Dataset entries:
▶

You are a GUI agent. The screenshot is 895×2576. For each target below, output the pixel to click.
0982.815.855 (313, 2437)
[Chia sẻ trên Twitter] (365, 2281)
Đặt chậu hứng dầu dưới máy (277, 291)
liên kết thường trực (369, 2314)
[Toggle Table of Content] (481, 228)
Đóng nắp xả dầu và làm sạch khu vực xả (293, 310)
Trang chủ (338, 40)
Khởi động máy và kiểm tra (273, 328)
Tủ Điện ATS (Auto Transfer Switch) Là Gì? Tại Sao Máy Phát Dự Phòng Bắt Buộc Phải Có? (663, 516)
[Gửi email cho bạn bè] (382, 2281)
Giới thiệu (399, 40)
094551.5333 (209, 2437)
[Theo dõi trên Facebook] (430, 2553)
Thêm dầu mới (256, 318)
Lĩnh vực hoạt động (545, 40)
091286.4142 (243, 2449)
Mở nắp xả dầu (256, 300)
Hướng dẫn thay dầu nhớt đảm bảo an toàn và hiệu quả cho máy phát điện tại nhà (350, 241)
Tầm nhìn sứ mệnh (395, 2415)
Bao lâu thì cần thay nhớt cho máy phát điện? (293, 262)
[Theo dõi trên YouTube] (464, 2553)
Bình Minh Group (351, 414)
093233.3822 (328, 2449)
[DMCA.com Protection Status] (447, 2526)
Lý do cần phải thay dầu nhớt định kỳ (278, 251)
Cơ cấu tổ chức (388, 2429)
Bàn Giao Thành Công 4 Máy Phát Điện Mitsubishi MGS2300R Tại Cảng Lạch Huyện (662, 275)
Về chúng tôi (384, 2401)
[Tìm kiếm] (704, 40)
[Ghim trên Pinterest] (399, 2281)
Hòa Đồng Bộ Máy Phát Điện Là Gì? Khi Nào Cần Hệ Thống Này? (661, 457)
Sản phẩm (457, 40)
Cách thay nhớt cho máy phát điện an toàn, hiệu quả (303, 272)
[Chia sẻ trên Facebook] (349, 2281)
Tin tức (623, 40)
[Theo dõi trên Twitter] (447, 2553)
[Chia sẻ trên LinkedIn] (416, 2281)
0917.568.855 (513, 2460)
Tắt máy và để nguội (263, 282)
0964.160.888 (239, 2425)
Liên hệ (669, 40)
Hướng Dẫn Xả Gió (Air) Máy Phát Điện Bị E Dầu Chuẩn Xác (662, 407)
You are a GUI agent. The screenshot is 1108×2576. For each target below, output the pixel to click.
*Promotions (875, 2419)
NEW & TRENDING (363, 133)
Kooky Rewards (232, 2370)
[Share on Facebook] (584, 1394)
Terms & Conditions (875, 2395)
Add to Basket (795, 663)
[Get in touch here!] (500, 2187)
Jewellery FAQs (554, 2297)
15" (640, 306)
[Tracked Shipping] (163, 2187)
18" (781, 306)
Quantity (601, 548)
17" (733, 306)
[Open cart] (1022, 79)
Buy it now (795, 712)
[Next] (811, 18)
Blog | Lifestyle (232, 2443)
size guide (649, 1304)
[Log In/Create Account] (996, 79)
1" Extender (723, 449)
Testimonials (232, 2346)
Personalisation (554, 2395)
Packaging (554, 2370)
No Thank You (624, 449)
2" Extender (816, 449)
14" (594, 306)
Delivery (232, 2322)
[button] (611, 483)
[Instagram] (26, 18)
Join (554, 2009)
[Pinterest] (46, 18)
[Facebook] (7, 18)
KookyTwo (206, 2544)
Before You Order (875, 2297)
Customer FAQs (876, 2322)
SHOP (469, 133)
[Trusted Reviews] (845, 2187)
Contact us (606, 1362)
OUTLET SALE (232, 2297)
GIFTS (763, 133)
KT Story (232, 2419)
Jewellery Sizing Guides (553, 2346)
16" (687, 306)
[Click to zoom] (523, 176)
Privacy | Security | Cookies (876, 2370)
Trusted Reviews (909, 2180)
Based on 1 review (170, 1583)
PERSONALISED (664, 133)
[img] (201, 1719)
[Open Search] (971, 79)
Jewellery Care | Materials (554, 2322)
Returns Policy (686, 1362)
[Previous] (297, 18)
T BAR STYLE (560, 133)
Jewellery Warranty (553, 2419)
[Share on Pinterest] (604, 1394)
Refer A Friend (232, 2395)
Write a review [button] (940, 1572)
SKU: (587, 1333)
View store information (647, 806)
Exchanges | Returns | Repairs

◀

To do: Give an exact copy of all the data shown above.

Written reply:
You are a GUI agent. The screenshot is 895×2576. For each target below, output the pixel to click.
0982.815.855 (313, 2437)
[Chia sẻ trên Twitter] (365, 2281)
Đặt chậu hứng dầu dưới máy (277, 291)
liên kết thường trực (369, 2314)
[Toggle Table of Content] (481, 228)
Đóng nắp xả dầu và làm sạch khu vực xả (293, 310)
Trang chủ (338, 40)
Khởi động máy và kiểm tra (273, 328)
Tủ Điện ATS (Auto Transfer Switch) Là Gì? Tại Sao Máy Phát Dự Phòng Bắt Buộc Phải Có? (663, 516)
[Gửi email cho bạn bè] (382, 2281)
Giới thiệu (399, 40)
094551.5333 (209, 2437)
[Theo dõi trên Facebook] (430, 2553)
Thêm dầu mới (256, 318)
Lĩnh vực hoạt động (545, 40)
091286.4142 (243, 2449)
Mở nắp xả dầu (256, 300)
Hướng dẫn thay dầu nhớt đảm bảo an toàn và hiệu quả cho máy phát điện tại nhà (350, 241)
Tầm nhìn sứ mệnh (395, 2415)
Bao lâu thì cần thay nhớt cho máy phát điện? (293, 262)
[Theo dõi trên YouTube] (464, 2553)
Bình Minh Group (351, 414)
093233.3822 (328, 2449)
[DMCA.com Protection Status] (447, 2526)
Lý do cần phải thay dầu nhớt định kỳ (278, 251)
Cơ cấu tổ chức (388, 2429)
Bàn Giao Thành Công 4 Máy Phát Điện Mitsubishi MGS2300R Tại Cảng Lạch Huyện (662, 275)
Về chúng tôi (384, 2401)
[Tìm kiếm] (704, 40)
[Ghim trên Pinterest] (399, 2281)
Hòa Đồng Bộ Máy Phát Điện Là Gì? Khi Nào Cần Hệ Thống Này? (661, 457)
Sản phẩm (457, 40)
Cách thay nhớt cho máy phát điện an toàn, hiệu quả (303, 272)
[Chia sẻ trên Facebook] (349, 2281)
Tin tức (623, 40)
[Theo dõi trên Twitter] (447, 2553)
[Chia sẻ trên LinkedIn] (416, 2281)
0917.568.855 (513, 2460)
Tắt máy và để nguội (263, 282)
0964.160.888 (239, 2425)
Liên hệ (669, 40)
Hướng Dẫn Xả Gió (Air) Máy Phát Điện Bị E Dầu Chuẩn Xác (662, 407)
You are a GUI agent. The screenshot is 1108×2576. For each target below, output the pixel to click.
*Promotions (875, 2419)
NEW & TRENDING (363, 133)
Kooky Rewards (232, 2370)
[Share on Facebook] (584, 1394)
Terms & Conditions (875, 2395)
Add to Basket (795, 663)
[Get in touch here!] (500, 2187)
Jewellery FAQs (554, 2297)
15" (640, 306)
[Tracked Shipping] (163, 2187)
18" (781, 306)
Quantity (601, 548)
17" (733, 306)
[Open cart] (1022, 79)
Buy it now (795, 712)
[Next] (811, 18)
Blog | Lifestyle (232, 2443)
size guide (649, 1304)
[Log In/Create Account] (996, 79)
1" Extender (723, 449)
Testimonials (232, 2346)
Personalisation (554, 2395)
Packaging (554, 2370)
No Thank You (624, 449)
2" Extender (816, 449)
14" (594, 306)
Delivery (232, 2322)
[button] (611, 483)
[Instagram] (26, 18)
Join (554, 2009)
[Pinterest] (46, 18)
[Facebook] (7, 18)
KookyTwo (206, 2544)
Before You Order (875, 2297)
Customer FAQs (876, 2322)
SHOP (469, 133)
[Trusted Reviews] (845, 2187)
Contact us (606, 1362)
OUTLET SALE (232, 2297)
GIFTS (763, 133)
KT Story (232, 2419)
Jewellery Sizing Guides (553, 2346)
16" (687, 306)
[Click to zoom] (523, 176)
Privacy | Security | Cookies (876, 2370)
Trusted Reviews (909, 2180)
Based on 1 review (170, 1583)
PERSONALISED (664, 133)
[img] (201, 1719)
[Open Search] (971, 79)
Jewellery Care | Materials (554, 2322)
Returns Policy (686, 1362)
[Previous] (297, 18)
T BAR STYLE (560, 133)
Jewellery Warranty (553, 2419)
[Share on Pinterest] (604, 1394)
Refer A Friend (232, 2395)
Write a review [button] (940, 1572)
SKU: (587, 1333)
View store information (647, 806)
Exchanges | Returns | Repairs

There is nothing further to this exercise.